Note 4) The V shaped filaments will give different electrical fields inside the tube, as compared to parallel filaments. For keeping the original character of this tube, we choose for V-shaped filaments.
Note 5) EML45 first generation (from before 2004) have a maximum grid resistor value of 100k. For tubes after 2004 we have this specification: Auto Bias: 500k. Adjustable bias 100k. As a rule of thumb, the coupling capacitor value is calculated as: C[μF]=47/R[kΩ]. So in this formula, the value of R is in kΩ, and the result is then in μF. Example: A grid resistor of 470k would need a coupling capacitor of 47/470=1μF.

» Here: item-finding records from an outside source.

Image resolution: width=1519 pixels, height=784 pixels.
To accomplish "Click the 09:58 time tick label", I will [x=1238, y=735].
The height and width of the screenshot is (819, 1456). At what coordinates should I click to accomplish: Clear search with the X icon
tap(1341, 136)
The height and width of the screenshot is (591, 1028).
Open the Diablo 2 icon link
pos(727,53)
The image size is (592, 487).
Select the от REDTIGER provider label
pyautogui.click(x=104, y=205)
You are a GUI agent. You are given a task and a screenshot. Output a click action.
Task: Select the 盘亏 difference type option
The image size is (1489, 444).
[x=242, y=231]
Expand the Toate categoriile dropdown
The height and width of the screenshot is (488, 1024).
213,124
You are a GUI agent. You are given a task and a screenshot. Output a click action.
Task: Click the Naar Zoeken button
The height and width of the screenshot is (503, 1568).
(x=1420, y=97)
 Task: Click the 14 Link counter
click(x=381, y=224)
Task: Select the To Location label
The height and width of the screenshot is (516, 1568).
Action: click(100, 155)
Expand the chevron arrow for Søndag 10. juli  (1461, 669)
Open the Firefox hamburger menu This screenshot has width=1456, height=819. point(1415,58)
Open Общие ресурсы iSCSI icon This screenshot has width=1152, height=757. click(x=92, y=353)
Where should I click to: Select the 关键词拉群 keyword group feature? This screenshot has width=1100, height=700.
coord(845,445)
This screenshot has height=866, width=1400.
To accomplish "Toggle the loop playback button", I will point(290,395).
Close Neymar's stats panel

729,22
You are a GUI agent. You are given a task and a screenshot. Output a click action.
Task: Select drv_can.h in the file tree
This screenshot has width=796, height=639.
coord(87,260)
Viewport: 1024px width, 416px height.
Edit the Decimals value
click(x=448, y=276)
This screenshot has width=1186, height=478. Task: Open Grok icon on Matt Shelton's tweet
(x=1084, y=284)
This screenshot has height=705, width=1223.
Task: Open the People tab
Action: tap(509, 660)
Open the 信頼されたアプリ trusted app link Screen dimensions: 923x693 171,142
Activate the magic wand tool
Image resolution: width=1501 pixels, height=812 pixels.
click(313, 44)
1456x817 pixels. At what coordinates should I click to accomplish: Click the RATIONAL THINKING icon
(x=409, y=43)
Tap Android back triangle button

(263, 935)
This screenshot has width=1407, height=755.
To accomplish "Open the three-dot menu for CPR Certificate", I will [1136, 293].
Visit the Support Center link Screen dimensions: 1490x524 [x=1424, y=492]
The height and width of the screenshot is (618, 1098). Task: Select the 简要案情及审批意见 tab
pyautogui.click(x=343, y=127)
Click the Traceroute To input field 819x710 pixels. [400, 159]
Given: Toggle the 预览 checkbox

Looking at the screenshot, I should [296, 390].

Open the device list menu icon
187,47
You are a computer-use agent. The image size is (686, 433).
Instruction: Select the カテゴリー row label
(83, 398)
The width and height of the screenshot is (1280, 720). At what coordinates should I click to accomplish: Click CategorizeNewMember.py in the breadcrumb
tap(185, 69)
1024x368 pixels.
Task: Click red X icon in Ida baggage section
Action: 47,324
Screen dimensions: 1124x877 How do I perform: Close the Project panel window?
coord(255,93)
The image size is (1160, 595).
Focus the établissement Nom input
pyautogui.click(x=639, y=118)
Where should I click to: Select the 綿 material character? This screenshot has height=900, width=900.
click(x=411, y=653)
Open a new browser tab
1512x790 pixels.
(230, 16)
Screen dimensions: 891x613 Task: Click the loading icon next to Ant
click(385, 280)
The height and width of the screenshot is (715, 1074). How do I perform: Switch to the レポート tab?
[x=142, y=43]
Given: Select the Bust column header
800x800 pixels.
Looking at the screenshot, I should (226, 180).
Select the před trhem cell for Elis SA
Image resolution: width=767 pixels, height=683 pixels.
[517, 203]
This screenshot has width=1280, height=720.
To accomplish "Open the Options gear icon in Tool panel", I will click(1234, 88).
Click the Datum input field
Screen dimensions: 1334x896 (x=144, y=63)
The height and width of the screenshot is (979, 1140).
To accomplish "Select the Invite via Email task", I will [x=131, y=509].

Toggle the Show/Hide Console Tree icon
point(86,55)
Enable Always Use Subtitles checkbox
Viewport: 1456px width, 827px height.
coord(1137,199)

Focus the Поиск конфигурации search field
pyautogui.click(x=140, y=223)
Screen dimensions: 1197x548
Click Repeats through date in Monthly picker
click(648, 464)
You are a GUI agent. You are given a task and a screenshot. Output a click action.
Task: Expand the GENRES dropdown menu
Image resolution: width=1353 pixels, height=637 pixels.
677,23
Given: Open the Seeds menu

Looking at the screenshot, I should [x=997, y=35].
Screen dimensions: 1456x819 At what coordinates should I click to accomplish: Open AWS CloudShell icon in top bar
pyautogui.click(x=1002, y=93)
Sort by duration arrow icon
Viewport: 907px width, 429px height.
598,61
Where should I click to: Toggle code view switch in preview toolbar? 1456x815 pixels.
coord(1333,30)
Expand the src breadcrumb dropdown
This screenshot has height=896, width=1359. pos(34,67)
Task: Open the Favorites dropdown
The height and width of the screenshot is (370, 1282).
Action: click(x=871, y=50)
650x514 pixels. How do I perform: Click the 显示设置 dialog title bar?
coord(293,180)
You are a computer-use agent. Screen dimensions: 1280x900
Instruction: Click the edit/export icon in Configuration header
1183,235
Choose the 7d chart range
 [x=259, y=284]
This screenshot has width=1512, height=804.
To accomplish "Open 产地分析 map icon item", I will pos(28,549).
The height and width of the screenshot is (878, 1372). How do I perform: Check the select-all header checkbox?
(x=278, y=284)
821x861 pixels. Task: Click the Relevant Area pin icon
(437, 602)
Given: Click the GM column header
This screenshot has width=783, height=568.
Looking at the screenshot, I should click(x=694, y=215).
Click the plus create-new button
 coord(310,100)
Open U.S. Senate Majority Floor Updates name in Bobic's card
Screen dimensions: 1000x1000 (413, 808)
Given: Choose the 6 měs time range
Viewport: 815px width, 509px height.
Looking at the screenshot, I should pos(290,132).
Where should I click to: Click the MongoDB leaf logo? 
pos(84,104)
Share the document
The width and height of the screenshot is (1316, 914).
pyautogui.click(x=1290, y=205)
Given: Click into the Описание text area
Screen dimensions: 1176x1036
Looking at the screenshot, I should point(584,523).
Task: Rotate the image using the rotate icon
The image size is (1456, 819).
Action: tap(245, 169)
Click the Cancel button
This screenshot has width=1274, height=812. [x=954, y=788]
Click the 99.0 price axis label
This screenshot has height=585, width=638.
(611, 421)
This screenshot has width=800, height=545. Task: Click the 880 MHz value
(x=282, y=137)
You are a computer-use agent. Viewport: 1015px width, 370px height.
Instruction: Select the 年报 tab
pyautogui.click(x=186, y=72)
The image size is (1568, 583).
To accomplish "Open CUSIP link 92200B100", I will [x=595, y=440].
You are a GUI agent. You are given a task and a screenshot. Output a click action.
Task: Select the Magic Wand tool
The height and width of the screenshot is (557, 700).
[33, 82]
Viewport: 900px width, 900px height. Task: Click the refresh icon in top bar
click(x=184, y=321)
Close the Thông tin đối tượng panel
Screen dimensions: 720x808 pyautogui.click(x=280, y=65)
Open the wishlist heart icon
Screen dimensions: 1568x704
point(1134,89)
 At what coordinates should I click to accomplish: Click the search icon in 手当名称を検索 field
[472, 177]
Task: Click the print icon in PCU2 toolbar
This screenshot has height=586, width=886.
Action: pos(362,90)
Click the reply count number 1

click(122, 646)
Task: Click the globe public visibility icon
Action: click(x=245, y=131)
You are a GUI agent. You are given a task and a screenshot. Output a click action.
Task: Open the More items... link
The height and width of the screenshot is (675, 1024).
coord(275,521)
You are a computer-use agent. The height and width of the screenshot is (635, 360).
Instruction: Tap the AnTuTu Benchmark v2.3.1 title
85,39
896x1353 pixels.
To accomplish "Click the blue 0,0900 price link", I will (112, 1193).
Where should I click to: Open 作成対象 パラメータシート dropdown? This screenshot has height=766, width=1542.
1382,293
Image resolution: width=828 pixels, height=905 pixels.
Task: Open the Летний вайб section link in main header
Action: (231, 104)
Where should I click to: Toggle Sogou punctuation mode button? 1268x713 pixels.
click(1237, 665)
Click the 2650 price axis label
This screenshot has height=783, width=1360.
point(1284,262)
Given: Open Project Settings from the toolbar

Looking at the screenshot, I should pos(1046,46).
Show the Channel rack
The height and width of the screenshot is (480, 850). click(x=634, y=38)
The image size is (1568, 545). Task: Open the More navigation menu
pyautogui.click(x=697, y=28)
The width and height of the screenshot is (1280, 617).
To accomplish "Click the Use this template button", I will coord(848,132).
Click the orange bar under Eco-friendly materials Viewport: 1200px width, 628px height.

Note 6) In a class AB2 amplifier, the tubes are operated mildly into positive Control Grid Voltage, and output power as published here should not tried to be exceeded. The 2nd Harmonics resulting from this, are cancelled by virtue of the Push Pull circuit. A sufficient low impedance driver stage is needed for class AB2. This can be achieved with a step down inter stage transformer, as recommended by the RCA receiving tube manual 1934, Page 93.
Note 7) A quick way to test the hum level of a amplifier, is to measure the AC signal the speaker terminals, with the inputs muted, but the speaker connected. Anything below 3 millivolt at 8 Ohms is a good achievement, and such an amplifier below 1 millivolt can be called a fine piece of work. If an amplifier will produce low hum with many different tubes, this is definitely a better design, than such an amplifier that is critical on the tubes.